バルカンで胴体を狙ってもシールドを前面にして向かってくるため、脚関節を狙い撃ちする。
膝をついたところで蹴り上げ、倒れたところでザクのメインカメラをサーベルで突き、さらに潰れはしないだろうが、コックピットブロックの上を踏みつける。
回線を弄りオープンチャンネルで呼び掛ける。
「武器を捨ててモビルスーツから降りて下さい!コロニー内で戦闘することの意味が分かっているんですか!」
有無を言わさぬ迫力…には程遠い、何せ子供の声である。しかし正論をもう一機ザクにぶつけるが、却ってこちらに突進してくる。
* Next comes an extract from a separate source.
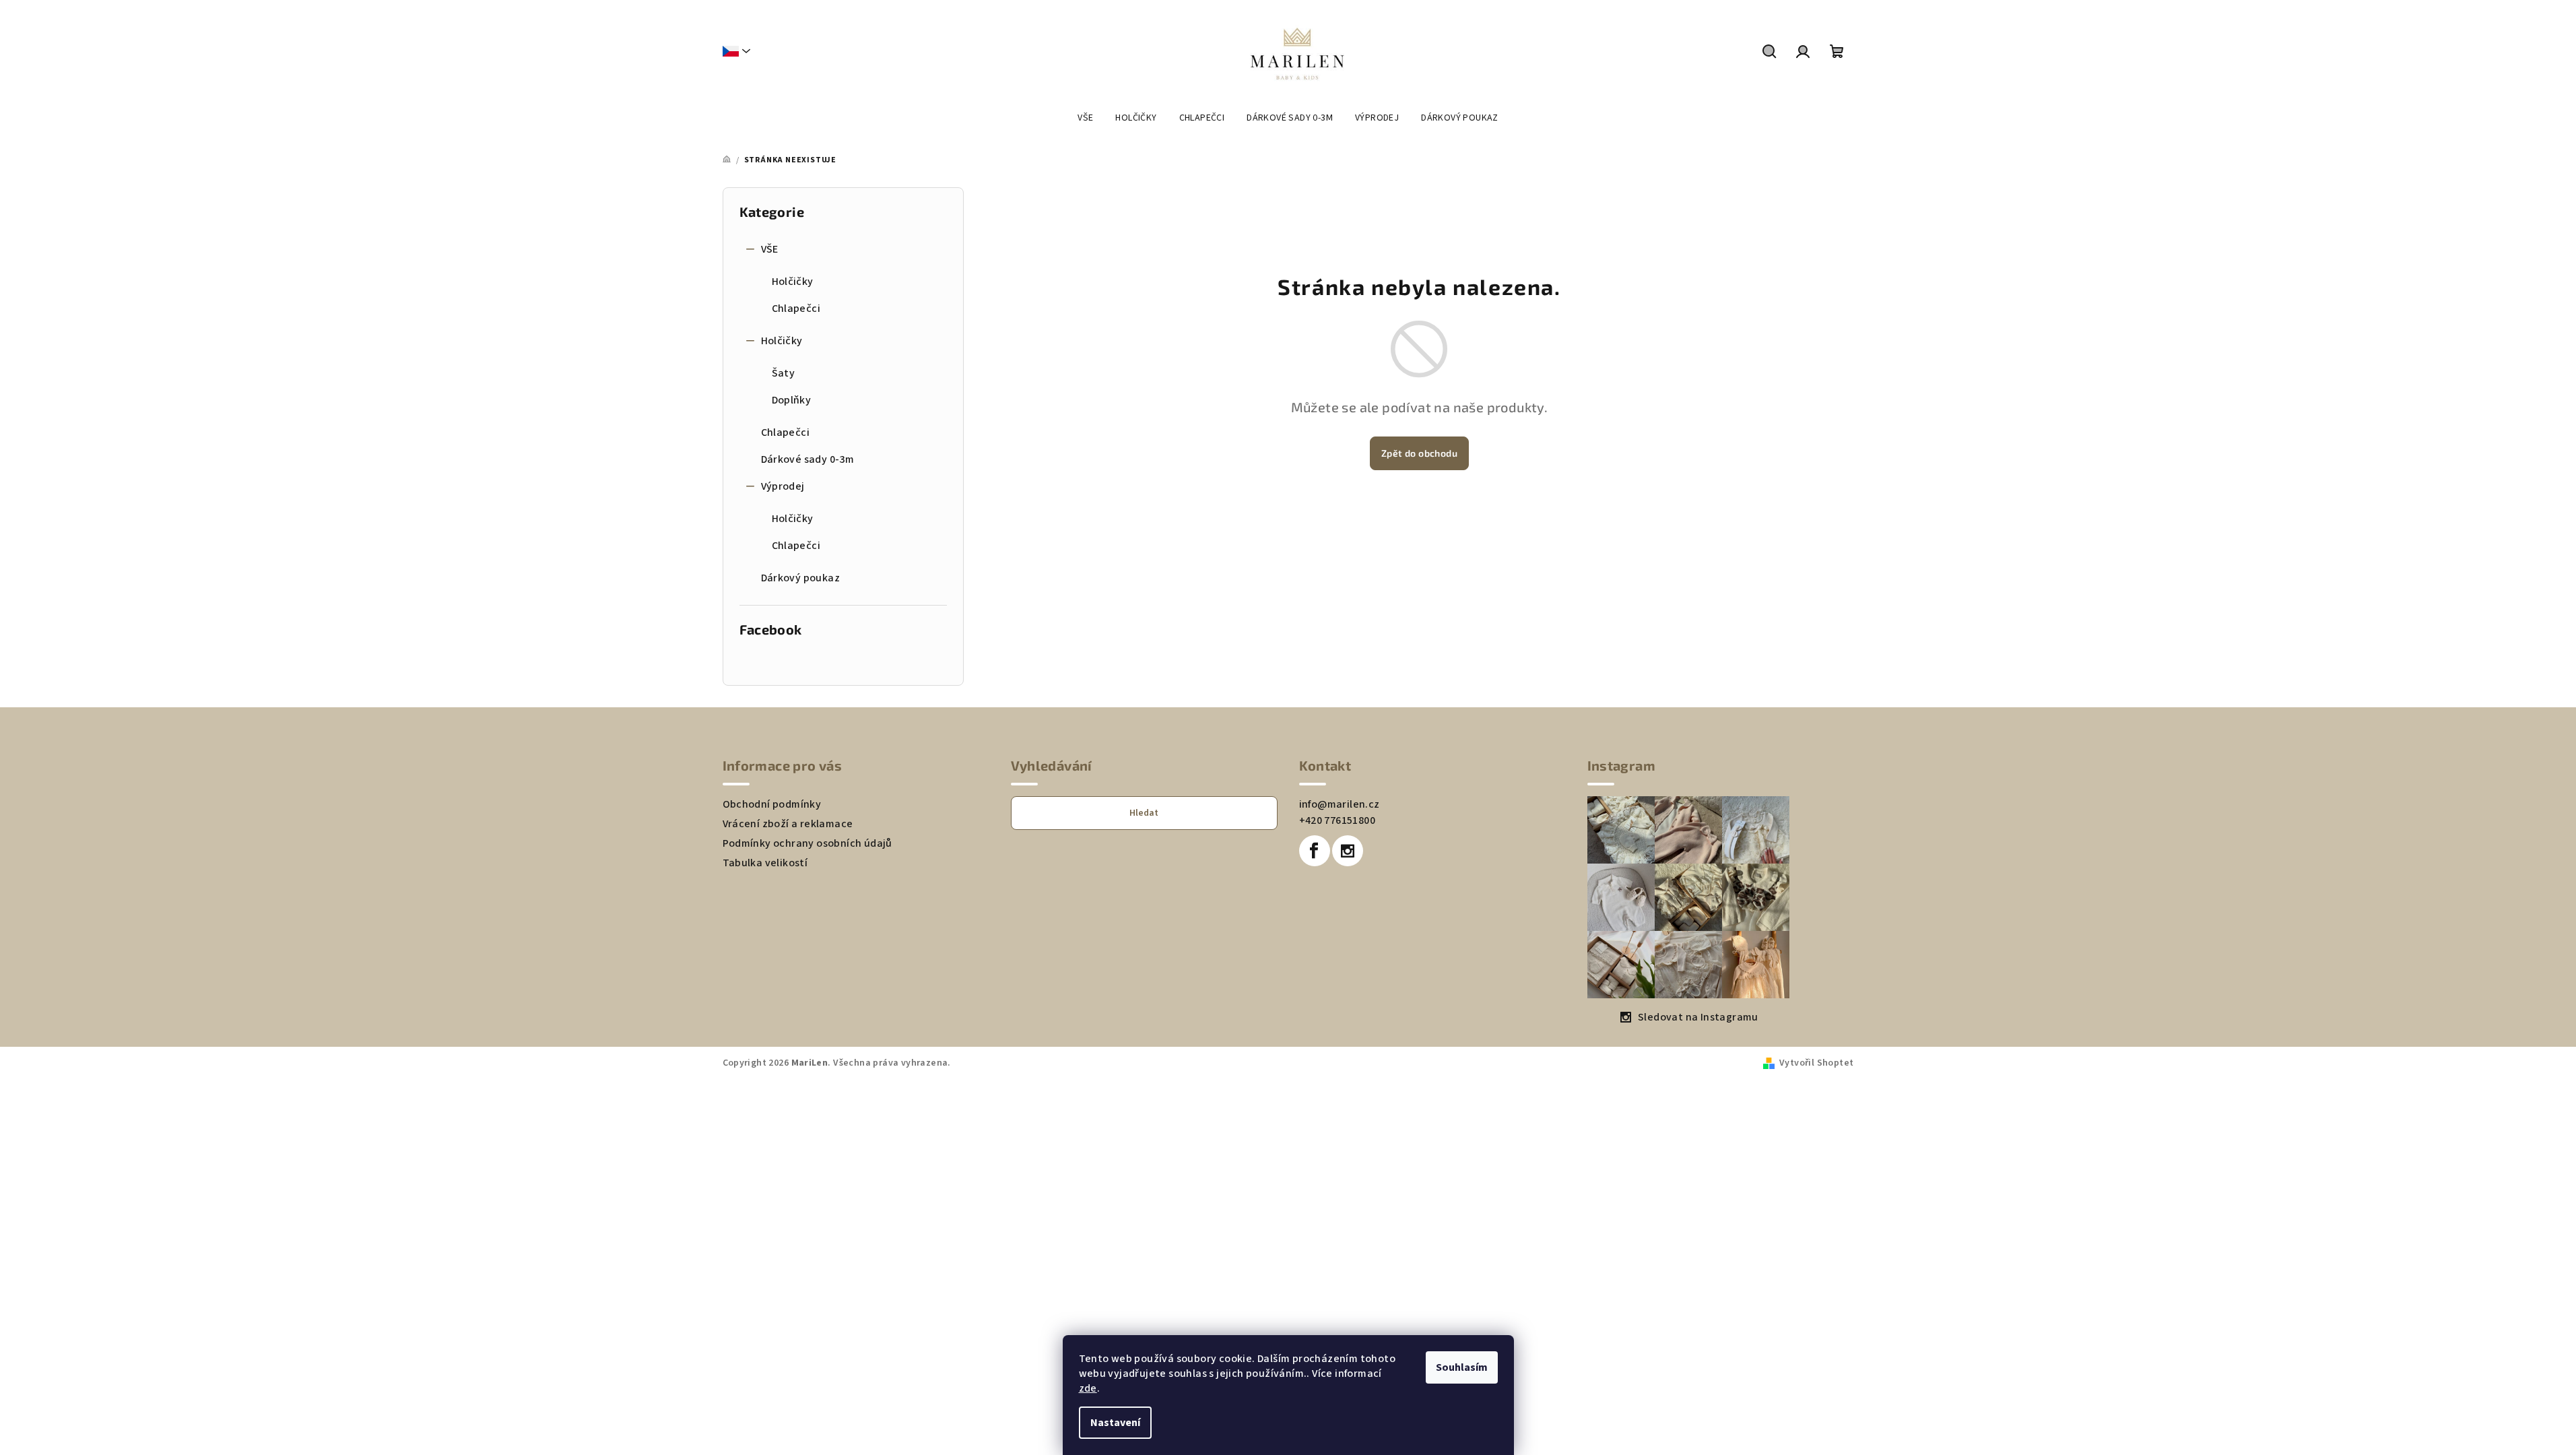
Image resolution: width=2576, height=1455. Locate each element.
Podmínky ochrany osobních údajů (807, 843)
先のザクと同じ運命を辿り、瞬く間にメインカメラを潰し、関節を撃ち抜き、トドメにコックピットブロックへダイレクトに衝撃を与えて沈めた。
「アムロ!そこでなにをやっているんだ!降りなさい!」
父からの回線を通した呼び掛けの直後、コロニーの外からビームが6発、3門分迸り、周囲のモノや倒したザクまでもが吸いだされてしまう。そしてガンダムも耐えきれず外に放り出されてしまった。